→ **EXERCISE DETAILS**
From the entries below, report how many lines contain the string "blue". Give only that number.
[RECORD EXTRACTS Boundary: Start]
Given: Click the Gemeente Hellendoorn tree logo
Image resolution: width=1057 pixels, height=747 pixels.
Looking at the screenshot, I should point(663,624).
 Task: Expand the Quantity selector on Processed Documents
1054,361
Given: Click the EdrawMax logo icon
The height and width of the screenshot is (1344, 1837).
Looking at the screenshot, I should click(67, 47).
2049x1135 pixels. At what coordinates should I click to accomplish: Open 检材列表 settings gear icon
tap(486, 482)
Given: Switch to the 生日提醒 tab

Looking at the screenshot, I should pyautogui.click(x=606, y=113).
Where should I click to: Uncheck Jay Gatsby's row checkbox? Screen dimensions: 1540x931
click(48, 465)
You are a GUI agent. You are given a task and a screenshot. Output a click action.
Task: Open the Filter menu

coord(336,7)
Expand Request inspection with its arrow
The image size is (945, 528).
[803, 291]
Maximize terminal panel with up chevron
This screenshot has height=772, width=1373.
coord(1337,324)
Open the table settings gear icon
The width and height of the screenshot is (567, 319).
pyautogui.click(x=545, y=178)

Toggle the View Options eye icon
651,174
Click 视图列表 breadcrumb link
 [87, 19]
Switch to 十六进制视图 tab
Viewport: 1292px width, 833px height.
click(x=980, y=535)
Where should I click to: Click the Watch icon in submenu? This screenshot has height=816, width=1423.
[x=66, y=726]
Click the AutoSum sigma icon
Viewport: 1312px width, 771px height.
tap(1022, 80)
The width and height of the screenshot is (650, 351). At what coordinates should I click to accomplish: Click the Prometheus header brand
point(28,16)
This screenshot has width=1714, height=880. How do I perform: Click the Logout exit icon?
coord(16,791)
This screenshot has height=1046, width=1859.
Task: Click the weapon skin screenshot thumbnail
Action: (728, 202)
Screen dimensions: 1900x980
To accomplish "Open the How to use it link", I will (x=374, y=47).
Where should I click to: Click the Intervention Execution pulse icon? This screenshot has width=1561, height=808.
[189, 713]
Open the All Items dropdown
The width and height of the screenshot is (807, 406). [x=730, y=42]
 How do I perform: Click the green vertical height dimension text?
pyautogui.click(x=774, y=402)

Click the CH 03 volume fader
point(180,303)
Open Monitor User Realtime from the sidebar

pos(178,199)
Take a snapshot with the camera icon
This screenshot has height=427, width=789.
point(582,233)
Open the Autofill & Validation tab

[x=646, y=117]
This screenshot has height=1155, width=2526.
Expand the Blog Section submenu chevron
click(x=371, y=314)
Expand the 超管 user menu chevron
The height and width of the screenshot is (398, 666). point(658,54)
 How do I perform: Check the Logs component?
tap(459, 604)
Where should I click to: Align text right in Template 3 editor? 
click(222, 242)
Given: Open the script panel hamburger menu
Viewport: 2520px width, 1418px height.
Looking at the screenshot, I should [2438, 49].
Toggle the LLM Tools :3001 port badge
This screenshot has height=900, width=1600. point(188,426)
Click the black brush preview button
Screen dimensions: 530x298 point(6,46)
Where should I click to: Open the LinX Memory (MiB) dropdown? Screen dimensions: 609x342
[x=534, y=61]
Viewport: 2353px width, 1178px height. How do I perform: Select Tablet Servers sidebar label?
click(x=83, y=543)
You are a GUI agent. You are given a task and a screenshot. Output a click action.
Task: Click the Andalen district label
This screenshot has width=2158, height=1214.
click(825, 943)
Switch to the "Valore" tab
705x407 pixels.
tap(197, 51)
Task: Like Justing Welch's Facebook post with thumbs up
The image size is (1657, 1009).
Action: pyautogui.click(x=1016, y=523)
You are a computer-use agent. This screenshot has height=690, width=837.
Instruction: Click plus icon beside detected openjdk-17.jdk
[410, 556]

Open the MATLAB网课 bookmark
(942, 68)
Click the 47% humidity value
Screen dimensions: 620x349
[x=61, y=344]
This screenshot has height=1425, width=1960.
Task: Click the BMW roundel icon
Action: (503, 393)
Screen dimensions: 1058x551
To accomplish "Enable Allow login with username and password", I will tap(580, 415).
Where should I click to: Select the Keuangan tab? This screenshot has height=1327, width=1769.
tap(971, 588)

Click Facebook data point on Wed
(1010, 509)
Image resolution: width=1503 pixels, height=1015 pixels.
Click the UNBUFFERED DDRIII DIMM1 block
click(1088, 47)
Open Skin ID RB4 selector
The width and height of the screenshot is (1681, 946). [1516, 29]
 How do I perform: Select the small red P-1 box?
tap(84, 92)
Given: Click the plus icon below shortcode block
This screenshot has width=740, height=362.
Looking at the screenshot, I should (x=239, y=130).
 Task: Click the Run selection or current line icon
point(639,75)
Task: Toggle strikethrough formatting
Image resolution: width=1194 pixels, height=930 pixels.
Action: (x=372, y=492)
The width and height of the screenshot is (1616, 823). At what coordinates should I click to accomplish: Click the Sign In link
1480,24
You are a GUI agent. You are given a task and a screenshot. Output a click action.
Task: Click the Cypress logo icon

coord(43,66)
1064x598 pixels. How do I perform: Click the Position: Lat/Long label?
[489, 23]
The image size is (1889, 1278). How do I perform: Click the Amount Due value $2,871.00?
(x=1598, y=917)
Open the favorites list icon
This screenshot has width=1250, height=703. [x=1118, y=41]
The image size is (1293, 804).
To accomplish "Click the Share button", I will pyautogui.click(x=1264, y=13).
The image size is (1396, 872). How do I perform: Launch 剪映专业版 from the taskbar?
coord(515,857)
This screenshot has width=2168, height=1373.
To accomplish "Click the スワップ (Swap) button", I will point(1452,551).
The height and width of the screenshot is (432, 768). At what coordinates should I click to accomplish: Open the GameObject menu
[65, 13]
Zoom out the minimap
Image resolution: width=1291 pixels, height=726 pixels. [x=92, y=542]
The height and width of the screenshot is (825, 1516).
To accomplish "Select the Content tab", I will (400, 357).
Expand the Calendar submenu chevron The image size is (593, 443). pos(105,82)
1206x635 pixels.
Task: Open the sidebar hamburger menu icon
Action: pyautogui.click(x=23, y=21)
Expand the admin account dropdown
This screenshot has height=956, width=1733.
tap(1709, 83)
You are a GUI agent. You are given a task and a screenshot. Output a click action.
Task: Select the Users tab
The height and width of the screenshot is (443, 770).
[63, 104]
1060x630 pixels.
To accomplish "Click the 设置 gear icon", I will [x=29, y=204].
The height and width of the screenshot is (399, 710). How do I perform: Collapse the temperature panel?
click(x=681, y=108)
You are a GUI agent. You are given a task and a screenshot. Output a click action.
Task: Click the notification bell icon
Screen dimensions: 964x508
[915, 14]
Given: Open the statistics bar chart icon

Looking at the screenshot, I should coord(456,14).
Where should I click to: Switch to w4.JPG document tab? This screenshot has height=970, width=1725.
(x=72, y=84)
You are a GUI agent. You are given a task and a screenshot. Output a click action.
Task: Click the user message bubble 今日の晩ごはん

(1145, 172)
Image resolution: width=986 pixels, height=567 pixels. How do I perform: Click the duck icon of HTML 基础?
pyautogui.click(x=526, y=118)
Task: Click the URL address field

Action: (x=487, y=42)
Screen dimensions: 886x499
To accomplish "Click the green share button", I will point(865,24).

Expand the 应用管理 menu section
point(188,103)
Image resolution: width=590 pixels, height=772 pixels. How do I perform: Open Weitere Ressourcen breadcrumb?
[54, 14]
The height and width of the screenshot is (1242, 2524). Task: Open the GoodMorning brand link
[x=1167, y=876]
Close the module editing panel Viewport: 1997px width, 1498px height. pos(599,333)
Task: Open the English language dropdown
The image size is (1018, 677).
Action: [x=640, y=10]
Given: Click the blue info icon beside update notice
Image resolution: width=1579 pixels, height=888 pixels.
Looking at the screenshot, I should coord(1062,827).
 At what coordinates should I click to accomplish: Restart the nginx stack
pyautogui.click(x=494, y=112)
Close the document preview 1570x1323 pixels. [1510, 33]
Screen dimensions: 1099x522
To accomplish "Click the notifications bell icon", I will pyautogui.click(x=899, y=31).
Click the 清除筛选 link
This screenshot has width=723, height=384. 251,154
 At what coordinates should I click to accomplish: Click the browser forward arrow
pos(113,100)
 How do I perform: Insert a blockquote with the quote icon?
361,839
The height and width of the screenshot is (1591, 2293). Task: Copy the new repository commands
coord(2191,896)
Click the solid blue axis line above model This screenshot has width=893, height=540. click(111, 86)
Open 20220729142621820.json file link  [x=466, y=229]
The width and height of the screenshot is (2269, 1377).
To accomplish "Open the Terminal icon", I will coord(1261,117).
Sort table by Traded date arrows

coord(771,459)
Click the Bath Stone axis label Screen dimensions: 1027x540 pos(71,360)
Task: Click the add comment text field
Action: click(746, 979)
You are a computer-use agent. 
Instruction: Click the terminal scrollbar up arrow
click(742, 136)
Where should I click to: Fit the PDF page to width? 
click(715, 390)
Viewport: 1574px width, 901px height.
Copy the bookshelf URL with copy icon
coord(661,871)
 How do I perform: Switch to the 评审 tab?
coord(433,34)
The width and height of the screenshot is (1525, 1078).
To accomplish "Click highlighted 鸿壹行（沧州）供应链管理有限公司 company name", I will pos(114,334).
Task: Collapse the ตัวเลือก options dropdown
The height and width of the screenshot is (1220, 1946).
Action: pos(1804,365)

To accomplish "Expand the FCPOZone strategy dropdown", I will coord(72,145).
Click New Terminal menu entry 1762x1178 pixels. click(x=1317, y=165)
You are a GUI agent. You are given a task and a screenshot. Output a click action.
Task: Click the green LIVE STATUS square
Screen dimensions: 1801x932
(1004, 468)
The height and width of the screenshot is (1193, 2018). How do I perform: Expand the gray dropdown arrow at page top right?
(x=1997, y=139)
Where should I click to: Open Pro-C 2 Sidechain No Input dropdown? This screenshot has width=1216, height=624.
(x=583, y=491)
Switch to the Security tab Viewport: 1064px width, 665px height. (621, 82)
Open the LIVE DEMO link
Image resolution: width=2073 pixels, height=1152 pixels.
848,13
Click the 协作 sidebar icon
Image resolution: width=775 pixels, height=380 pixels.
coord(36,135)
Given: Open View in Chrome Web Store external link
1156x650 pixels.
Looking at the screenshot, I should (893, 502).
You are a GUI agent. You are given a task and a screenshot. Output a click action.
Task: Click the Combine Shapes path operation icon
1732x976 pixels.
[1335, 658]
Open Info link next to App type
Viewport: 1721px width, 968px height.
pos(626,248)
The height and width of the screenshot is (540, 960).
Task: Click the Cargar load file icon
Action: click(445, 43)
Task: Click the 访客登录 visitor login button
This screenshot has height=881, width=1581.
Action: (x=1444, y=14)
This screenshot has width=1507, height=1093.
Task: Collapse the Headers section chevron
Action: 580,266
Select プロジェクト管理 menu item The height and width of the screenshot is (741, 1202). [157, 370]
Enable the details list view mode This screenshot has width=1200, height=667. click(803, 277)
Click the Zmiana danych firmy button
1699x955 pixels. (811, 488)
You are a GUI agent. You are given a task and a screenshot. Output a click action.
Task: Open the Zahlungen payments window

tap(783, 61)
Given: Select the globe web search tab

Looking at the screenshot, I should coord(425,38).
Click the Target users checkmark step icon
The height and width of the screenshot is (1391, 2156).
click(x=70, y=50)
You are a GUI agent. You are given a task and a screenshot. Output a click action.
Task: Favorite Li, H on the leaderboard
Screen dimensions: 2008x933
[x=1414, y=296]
[RECORD EXTRACTS Boundary: End]
→ **FINAL ANSWER**
2